It's worth noting that they were speaking about their personal experience in that paragraph. So probably for them, the "how do you get to that conclusion" is "trial and error".

But I've noticed that many many many people report the same effect, that there's something about pen-and-paper writing that's more effective for thought-lubrication. I resisted for a long time, but now I too am a convert to this school of thought.

Similarly almost everyone notices the downside: it's easier to reorder, reorganize, cross-link, etc, those thoughts, in a text editor (to say nothing of more sophisticated software tools). Some people have systems for doing complicated things with paper that they say mitigates this downside, but I am not currently one of them.

I guess it's possible that your brain just doesn't have this pattern in it. (That is, the pattern of finding pen-and-paper more effective for getting the thoughts to flow.) I mean, for all I know, maybe the huge silent majority doesn't have this pattern.


> there's something about pen-and-paper writing that's more effective for thought-lubrication

In my personal experience, a helpful feature of pen and paper is that it is less effective than keyboards, it takes me more time and focus to write things down. Maybe this gives the rest of my brain more time to catch up and understand the things that I am writing.

Written text is also less efficient when it comes to searching. This forces me to organize my thoughts better because I know I won't be able to CTRL+F random keywords later.


Another benefit of text is search, especially across documents. Also great for spellchecking and rearranging phrases, sentences, paragraphs.

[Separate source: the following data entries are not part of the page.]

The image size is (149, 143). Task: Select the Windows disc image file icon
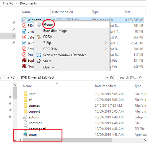point(24,20)
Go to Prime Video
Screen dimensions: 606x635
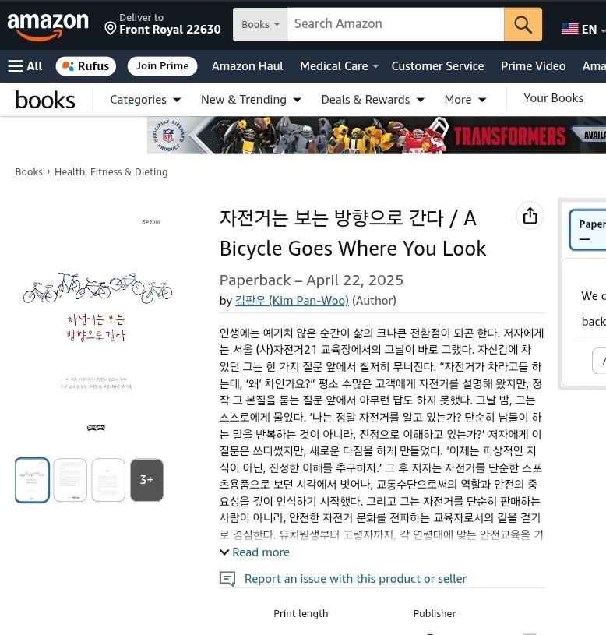point(533,66)
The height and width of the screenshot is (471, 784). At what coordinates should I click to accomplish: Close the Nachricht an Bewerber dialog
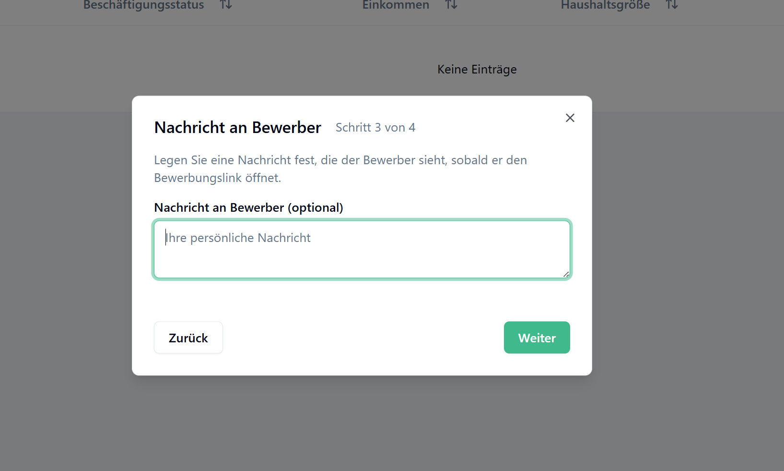point(570,118)
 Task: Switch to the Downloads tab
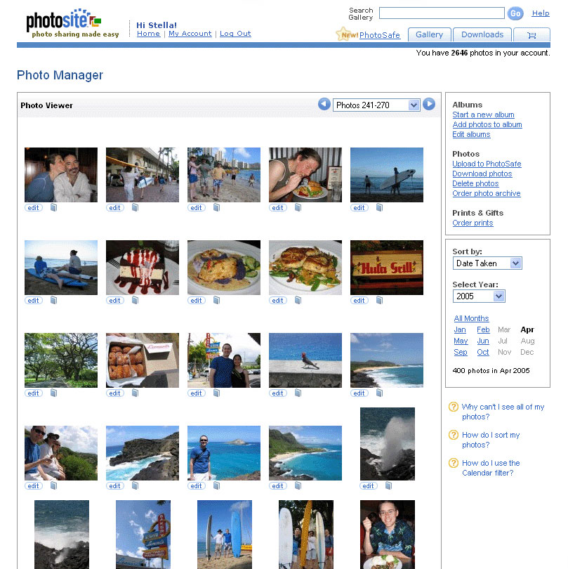click(x=482, y=35)
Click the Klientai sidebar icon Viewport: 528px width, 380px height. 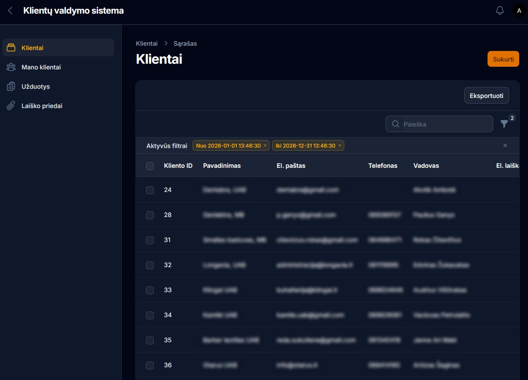coord(11,48)
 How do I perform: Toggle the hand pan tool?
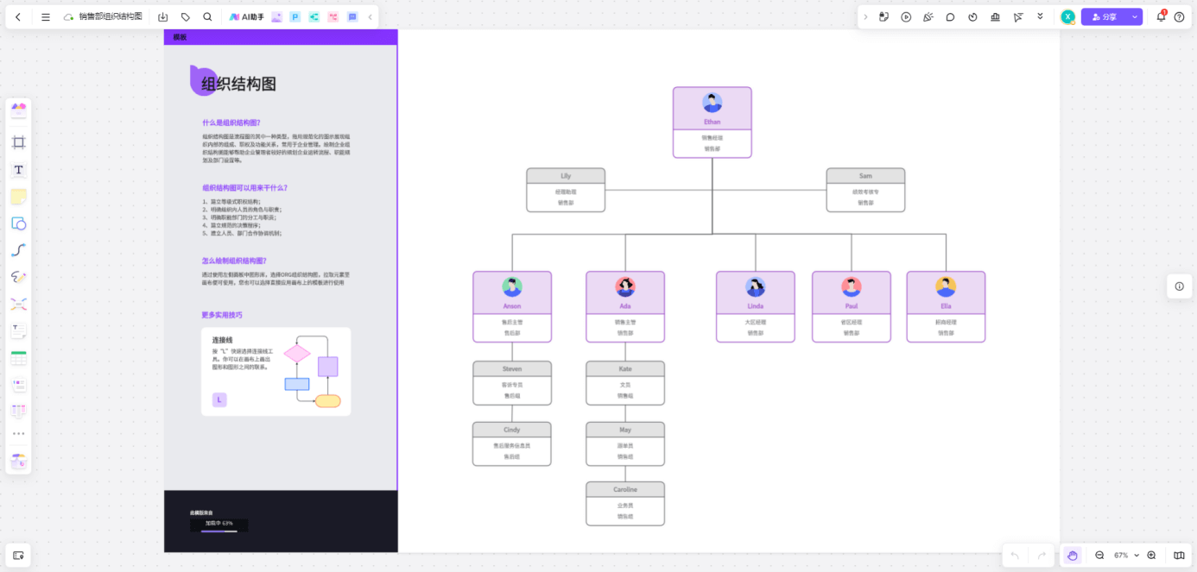click(x=1072, y=556)
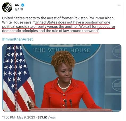The width and height of the screenshot is (126, 121).
Task: Click the tweet line mentioning Imran Khan
Action: click(58, 18)
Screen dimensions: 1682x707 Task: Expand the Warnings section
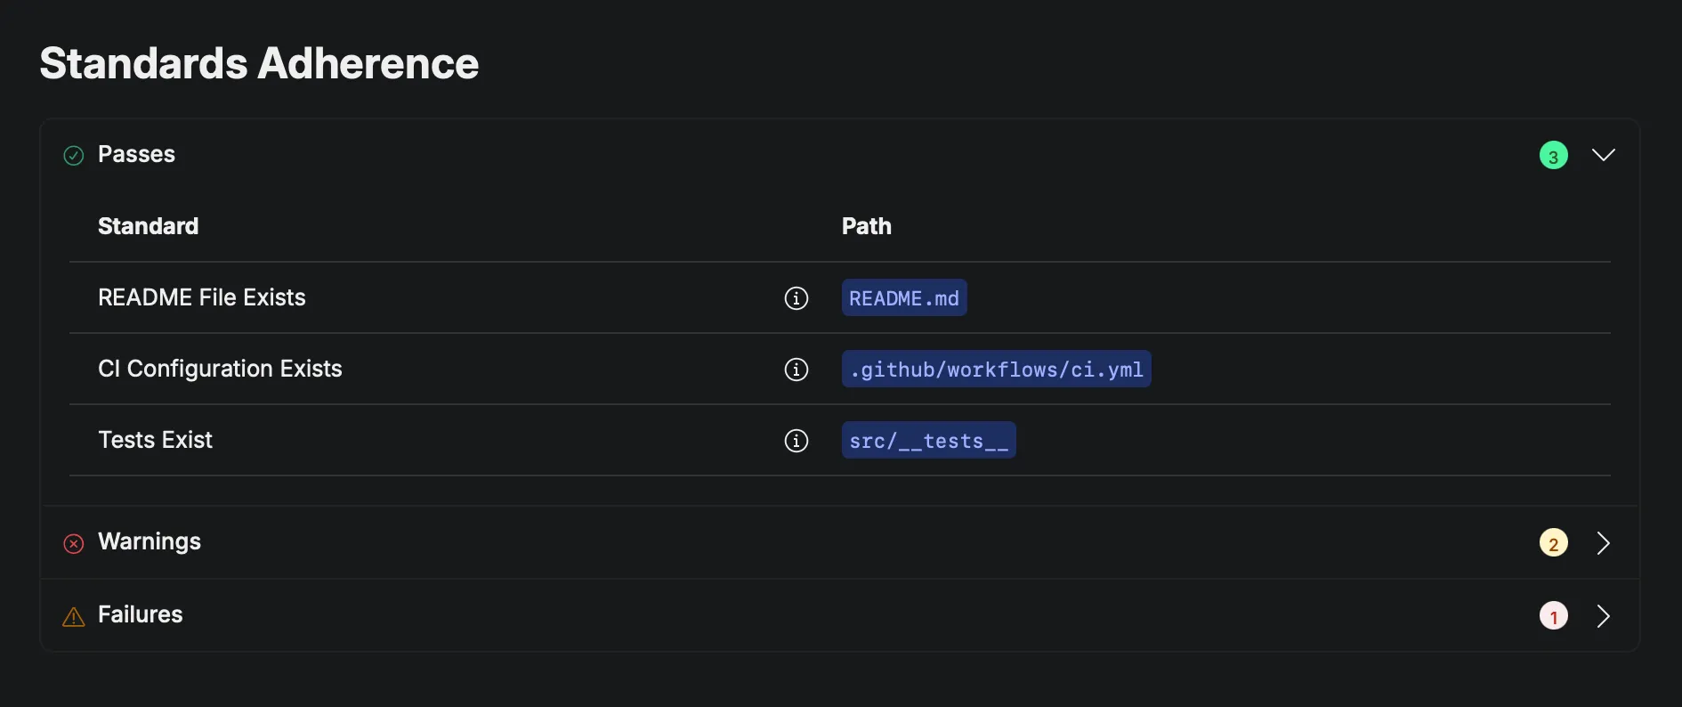point(1604,542)

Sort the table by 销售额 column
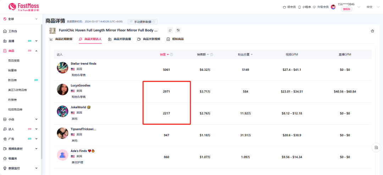pos(203,54)
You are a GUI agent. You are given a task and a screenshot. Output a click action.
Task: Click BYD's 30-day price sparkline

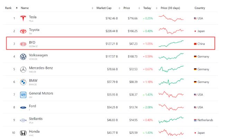click(171, 44)

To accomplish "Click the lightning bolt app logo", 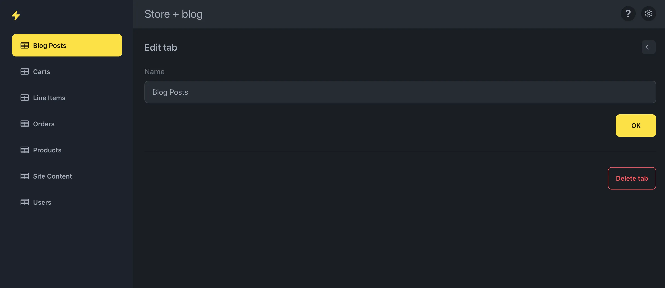I will click(16, 15).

But writing enables arrows, lines, crossing-out, small-text notes, circling, variable pressure, colour, etc. Richer than ordering/indenting text. Also higher contrast.


I will go even further. The physical sensation of pen on paper ... including the texture and pressure you apply to key words, capitalization, underlines, etc ... all of it being fed back though your muscles into your brain and getting processed/stored/intertwined with those very ideas and thoughts you are putting on paper ... and the mental faculties you allocate to aligning the text against the margins, ensuring neat spacing, etc ... puts your brain in a zone better tuned to the task at hand IMO.

Some of it may be just ... overload your brain so it cannot think of anything else ..so you stay focussed for lack of choice.


I mostly came to this conclusion in math classes at uni. Handwriting my notes was far superior (in terms of knowledge retained) to using my laptop. My recall was excellent. You could argue that writing math is hard in a text editor (due to the required symbols) but I think it was deeper than that. Writing on paper requires more mental focus than smashing keys, it takes longer and that feels good when you're digesting abstract concepts.

I don't write code on paper for (probably) obvious reasons, and I tend to write essays in a text editor although I also enjoy the act of writing on paper in that situation.


Different people undoubtedly come to different conclusions on this.

Personally, I find while the computer provides powerful writing tools, it also provides powerful distractions.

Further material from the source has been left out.